Second Layer; the 24oz woven green canvas is very similar to military canvas. This is technically water resistant, because it absorbs water and uses the surface tension to keep the water from entering. If you’ve ever stayed in a canvas shelter you will remember that if you are touching the walls your hand will get wet, but if you are off of the wall you stay dry. Wax treated canvas is waterproof but does not allow the yurt (felt) to breath. Same with plastic artificial materials. To aid in the health of the felt we go with the breathable heavy weight green canvas. The seams of the canvas can be treated with wax because they can leak overtime. 

Third layer; Is the outer decorative layer. Made of cotton. This layer gives your yurt the mongolian aesthetic. Spray natural oils on this layer to aid in the prevention of mold (vinegar works great). If it is untreated wet and above freezing it will surely start to mold in one months time. This layer even when moldy still makes the yurt look real sharp. It takes the brunt of UV damage and protects the canvas. Plus if it doesn't have a few mildew stains then it isn't truly authentic.

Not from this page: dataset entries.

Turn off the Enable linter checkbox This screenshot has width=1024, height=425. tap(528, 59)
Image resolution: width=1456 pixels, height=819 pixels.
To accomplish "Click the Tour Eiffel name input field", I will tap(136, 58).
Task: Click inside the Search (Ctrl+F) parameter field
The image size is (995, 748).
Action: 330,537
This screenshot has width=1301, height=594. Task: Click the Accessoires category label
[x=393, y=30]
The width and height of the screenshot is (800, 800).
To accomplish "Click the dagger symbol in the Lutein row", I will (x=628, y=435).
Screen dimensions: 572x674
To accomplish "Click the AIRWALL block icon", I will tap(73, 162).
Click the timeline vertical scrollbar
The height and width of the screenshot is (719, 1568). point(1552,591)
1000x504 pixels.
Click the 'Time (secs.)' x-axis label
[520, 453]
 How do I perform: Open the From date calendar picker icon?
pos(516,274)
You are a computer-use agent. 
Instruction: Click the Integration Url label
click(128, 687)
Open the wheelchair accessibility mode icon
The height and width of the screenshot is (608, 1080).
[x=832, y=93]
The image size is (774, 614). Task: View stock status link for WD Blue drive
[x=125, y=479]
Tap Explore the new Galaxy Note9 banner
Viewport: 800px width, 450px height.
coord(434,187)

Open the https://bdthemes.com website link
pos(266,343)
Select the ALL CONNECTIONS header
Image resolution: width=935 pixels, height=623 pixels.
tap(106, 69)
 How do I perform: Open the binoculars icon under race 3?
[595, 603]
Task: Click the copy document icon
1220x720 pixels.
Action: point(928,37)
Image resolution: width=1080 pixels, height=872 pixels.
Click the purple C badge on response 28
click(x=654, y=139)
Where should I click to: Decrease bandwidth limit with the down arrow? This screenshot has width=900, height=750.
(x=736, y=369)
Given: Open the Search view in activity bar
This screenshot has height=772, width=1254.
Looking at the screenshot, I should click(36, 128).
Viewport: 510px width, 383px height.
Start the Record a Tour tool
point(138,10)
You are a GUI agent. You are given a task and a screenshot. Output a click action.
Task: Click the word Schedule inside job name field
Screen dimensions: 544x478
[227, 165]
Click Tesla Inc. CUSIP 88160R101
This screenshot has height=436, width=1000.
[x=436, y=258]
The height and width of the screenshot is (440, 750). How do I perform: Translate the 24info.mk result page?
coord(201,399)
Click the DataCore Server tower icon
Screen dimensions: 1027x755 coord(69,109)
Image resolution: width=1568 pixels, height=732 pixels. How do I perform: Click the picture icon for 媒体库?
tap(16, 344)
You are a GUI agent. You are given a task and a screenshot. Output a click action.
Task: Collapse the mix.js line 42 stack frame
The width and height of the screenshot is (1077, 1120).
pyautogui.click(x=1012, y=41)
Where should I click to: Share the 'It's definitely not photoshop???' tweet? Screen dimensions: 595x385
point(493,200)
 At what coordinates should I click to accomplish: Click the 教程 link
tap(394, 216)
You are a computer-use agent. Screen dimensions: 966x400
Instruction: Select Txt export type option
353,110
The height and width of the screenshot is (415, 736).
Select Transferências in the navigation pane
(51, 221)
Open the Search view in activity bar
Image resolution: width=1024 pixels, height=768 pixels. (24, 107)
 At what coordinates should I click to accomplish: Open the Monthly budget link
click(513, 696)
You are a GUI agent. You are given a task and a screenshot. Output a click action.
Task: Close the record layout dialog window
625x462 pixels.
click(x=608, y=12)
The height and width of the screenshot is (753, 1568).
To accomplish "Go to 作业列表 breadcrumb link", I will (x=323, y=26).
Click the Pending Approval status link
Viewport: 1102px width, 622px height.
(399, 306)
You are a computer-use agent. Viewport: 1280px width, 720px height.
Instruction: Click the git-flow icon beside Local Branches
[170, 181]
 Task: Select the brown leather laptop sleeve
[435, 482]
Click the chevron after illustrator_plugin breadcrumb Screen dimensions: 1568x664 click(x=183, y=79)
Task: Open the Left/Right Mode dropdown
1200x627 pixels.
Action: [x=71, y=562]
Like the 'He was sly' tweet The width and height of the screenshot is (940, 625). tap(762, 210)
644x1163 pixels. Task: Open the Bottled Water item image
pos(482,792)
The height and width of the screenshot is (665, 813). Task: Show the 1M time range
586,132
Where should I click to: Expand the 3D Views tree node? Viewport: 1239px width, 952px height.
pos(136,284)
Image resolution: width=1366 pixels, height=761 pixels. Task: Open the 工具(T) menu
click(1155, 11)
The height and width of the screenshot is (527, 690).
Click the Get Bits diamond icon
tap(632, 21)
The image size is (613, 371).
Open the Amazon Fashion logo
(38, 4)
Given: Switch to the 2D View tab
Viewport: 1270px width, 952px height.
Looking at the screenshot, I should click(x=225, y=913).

Fourth Layer; The fourth layer is an optional layer and it is for those who really experience lots of rain and want that extra piece of mind. Between the felt and the canvas, cover the yurt in Tyvek house wrap (name brand only). This still allows the felt to breath and gives another layer of moisture barrier. I would suggest doing this only in the really rainy climates.

Mildew Mold

    To prevent mold and mildew you need to show your yurt a little TLC. Before setting up your yurt, treat all bare wood with boiled linseed oil especially the lattice. The linseed oil protects it from moisture, extends its resistance, and gives it a nice shine. This can be a tedious process but much easier then getting behind your furniture to wipe away mildew. 

Love to your yurt is a fire in its wood stove. When you light a fire or have a source of heat in the yurt, the warm air pushes the moist air out. This is why it is so important we only use breathable materials. It also loves to have its sides rolled up a few feet on a hot day to let in a fresh draft.

Mildew on the outer decorative and interior canvas can be prevented with 100% vinegar. Spray or wash your covering at set up and apply as needed. There are 100's of products on the market, give some a try and let us know how they worked. 


    The Mongolian Yurt has many structural pieces made of wood with three layers of very heavy coverings. The low lying ceilings and circular shape deflect wind. Mongolians will usually tie a couple ropes to large rocks to also aid in support but they definitely don’t fix themselves to any foundations. Although for your own piece of mind, you could easily do so. The heavy layers of materials also absorb the wind so that it doesn’t sound like your walls are flapping for take off. This makes sleeping in a wind storm much more peaceful.


The 80 wood rafters and crown supports are very strong pieces of wood. They can support a person walking around on top of them with careful steps. So when it comes to snow you can let it accumulate without great concern. If you have a fire inside the yurt, you will be melting the snow at about half the speed as its accumulating. Although we have found it is not good to let it accumulate for too long. The snow compromises the breathability of the materials and you will begin to condense moisture on the interior felt. Pull off the snow with a broom, and in just a couple of hours of wood stove heat the moisture will pass right on out.